Cocoa comes from the cacao bean, the fruit of the cacao tree, and was one of the treasures Columbus took back to Spain from the New World. The cacao tree originated in the Amazon rain forest and had spread as far as Peru and Mexico in Columbus's time. However, it was Hernando Cortez, while conquering Mexico for Spain, who realized that cocoa was special after he saw it transformed into a chocolate liquid, served in golden goblets, at the court of Emperor Montezuma.

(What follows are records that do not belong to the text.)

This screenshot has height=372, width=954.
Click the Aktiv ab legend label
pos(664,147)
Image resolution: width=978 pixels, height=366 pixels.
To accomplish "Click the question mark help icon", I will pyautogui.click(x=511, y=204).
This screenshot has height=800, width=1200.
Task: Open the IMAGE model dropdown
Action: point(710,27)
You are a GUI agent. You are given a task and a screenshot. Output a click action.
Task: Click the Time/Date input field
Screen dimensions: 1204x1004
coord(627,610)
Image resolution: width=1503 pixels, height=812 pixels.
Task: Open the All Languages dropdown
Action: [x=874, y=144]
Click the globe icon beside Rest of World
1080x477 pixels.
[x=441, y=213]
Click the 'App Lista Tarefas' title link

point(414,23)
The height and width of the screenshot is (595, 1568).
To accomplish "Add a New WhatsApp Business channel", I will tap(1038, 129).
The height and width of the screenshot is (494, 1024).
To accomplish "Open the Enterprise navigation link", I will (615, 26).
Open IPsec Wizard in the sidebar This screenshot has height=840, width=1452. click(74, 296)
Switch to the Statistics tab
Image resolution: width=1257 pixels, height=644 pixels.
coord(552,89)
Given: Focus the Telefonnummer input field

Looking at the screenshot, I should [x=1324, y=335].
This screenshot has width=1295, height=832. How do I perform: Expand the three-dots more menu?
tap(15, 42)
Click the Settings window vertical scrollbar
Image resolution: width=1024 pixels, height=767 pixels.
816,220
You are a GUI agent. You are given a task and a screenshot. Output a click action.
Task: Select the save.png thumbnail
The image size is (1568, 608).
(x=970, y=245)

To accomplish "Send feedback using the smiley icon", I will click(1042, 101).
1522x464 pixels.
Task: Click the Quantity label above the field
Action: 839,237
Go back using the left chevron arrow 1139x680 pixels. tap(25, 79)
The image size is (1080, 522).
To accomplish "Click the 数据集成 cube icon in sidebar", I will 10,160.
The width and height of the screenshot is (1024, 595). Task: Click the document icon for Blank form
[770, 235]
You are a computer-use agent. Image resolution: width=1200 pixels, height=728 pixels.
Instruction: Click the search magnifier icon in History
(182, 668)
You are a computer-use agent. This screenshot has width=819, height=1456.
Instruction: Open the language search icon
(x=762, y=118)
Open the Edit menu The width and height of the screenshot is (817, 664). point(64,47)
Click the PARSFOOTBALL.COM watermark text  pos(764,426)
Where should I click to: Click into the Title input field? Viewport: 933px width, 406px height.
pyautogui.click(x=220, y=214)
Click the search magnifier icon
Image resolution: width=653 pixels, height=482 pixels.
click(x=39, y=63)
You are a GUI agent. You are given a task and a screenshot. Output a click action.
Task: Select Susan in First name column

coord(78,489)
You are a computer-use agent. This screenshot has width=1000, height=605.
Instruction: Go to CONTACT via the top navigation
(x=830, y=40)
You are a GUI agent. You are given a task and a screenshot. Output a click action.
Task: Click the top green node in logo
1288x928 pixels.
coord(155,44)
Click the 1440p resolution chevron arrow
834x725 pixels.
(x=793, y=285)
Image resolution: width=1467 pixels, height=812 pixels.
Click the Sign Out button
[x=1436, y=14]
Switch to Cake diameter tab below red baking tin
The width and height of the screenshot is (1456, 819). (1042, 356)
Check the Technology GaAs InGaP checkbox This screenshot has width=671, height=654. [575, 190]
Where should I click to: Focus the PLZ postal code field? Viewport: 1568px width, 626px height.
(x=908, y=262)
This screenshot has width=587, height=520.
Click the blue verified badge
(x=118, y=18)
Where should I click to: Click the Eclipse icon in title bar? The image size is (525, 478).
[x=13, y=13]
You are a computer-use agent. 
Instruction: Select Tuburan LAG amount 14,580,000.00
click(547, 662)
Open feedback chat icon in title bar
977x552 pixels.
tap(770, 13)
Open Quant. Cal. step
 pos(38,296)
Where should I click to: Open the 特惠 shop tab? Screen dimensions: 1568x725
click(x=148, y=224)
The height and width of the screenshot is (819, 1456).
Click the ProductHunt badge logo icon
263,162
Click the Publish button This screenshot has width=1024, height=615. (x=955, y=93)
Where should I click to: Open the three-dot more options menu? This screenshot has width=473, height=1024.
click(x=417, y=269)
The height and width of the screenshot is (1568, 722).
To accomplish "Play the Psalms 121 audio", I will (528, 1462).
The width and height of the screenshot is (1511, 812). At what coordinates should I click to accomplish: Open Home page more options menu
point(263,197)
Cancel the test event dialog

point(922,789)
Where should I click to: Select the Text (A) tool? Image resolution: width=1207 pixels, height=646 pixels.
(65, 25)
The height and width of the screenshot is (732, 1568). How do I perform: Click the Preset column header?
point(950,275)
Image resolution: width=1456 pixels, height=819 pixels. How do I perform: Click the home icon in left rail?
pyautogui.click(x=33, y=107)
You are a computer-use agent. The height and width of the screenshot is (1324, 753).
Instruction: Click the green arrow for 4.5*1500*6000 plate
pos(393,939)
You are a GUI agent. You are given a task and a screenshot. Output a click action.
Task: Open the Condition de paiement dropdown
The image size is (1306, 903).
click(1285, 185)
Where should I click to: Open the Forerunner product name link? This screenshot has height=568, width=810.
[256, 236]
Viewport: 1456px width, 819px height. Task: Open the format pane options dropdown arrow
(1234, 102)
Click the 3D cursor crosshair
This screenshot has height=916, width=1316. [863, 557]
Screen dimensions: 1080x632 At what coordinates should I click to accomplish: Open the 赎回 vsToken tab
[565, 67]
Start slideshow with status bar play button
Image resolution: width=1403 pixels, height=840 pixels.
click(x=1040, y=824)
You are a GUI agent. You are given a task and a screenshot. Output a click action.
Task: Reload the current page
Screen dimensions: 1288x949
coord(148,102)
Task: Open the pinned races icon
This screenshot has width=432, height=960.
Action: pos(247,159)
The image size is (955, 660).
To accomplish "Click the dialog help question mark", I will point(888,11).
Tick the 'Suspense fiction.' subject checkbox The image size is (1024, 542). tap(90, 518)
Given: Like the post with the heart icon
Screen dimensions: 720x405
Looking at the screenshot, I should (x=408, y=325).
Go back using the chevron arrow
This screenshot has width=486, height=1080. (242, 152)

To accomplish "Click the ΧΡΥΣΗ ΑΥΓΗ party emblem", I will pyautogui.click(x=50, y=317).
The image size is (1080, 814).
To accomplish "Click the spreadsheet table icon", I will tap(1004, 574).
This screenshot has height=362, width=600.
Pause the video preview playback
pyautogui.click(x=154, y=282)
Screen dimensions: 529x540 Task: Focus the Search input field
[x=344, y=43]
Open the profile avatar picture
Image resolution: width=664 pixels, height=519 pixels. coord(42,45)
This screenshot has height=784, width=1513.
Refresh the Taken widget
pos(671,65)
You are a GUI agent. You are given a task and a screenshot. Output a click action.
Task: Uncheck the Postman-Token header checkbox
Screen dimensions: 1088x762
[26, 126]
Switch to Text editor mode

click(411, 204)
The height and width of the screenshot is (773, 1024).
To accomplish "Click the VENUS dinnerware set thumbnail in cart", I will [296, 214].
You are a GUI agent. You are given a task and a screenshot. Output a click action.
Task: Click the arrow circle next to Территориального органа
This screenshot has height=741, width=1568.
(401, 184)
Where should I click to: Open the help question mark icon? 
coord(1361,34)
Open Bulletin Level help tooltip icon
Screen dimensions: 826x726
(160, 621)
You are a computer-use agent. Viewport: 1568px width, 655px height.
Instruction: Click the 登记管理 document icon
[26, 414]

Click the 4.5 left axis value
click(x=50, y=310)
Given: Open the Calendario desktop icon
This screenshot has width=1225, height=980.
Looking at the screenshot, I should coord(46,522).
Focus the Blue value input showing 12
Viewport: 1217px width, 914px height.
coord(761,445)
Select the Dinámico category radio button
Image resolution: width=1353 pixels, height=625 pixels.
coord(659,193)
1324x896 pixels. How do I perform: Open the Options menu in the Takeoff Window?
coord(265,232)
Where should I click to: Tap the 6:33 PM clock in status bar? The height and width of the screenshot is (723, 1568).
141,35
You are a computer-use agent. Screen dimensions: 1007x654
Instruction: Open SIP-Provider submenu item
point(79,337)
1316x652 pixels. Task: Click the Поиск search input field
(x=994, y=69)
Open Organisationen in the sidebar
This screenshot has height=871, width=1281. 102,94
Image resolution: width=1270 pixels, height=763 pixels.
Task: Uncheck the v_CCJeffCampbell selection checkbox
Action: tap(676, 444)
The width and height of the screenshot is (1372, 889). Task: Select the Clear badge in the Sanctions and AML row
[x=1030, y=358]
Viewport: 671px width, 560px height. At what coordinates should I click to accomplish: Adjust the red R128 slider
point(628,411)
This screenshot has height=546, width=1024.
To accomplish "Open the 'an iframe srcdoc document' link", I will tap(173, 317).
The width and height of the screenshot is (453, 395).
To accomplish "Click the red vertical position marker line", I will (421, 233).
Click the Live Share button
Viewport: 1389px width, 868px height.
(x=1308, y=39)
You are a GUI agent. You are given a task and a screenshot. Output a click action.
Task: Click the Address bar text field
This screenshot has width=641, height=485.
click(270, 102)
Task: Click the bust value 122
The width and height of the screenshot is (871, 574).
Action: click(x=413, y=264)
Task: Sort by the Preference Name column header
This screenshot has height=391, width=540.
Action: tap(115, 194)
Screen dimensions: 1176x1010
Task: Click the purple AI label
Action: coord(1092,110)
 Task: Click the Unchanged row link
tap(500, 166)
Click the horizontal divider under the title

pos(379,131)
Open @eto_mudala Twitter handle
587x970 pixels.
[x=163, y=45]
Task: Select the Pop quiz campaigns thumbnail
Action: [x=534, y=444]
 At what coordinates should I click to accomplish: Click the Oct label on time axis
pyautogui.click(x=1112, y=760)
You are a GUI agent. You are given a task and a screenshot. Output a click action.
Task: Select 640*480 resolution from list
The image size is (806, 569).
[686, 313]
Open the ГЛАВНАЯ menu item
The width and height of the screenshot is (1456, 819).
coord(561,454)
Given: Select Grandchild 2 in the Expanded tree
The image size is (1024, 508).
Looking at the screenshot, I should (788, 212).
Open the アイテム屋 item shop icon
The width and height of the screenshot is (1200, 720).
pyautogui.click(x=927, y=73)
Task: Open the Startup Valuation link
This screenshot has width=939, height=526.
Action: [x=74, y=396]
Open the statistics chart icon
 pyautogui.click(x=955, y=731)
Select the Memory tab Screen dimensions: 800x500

Back in Spain, the cacao bean drink was sweetened and flavored with vanilla and cinnamon, then heated, and hot chocolate became very fashionable. Special chocolate houses were created for patrons to enjoy socializing while sipping hot chocolate. These spread throughout western Europe to Britain.
During the Industrial Revolution, methods were developed to make the liquid chocolate finer and smoother. In the 1800s, the Swiss added milk to the liquid chocolate and developed the formula for making a solid block of chocolate. Today, the harvested cacao pods are split open and the wet beans are removed and fermented to develop the rich flavor, then dried. The beans are transported to the cocoa processing factories, where they are cleaned and shelled and the nib is kibbled, roasted and ground to produce cocoa mass. The mass is pressed to extract cocoa fat (called cocoa butter), resulting in a solid block of cocoa, which is ground into powder.
Solid chocolate is produced from cocoa mass, cocoa butter and sugar for dark chocolate; milk solids and milk fat are added to the mixture to make milk chocolate. Chocolate made in Switzerland is still one of the finest in the world today.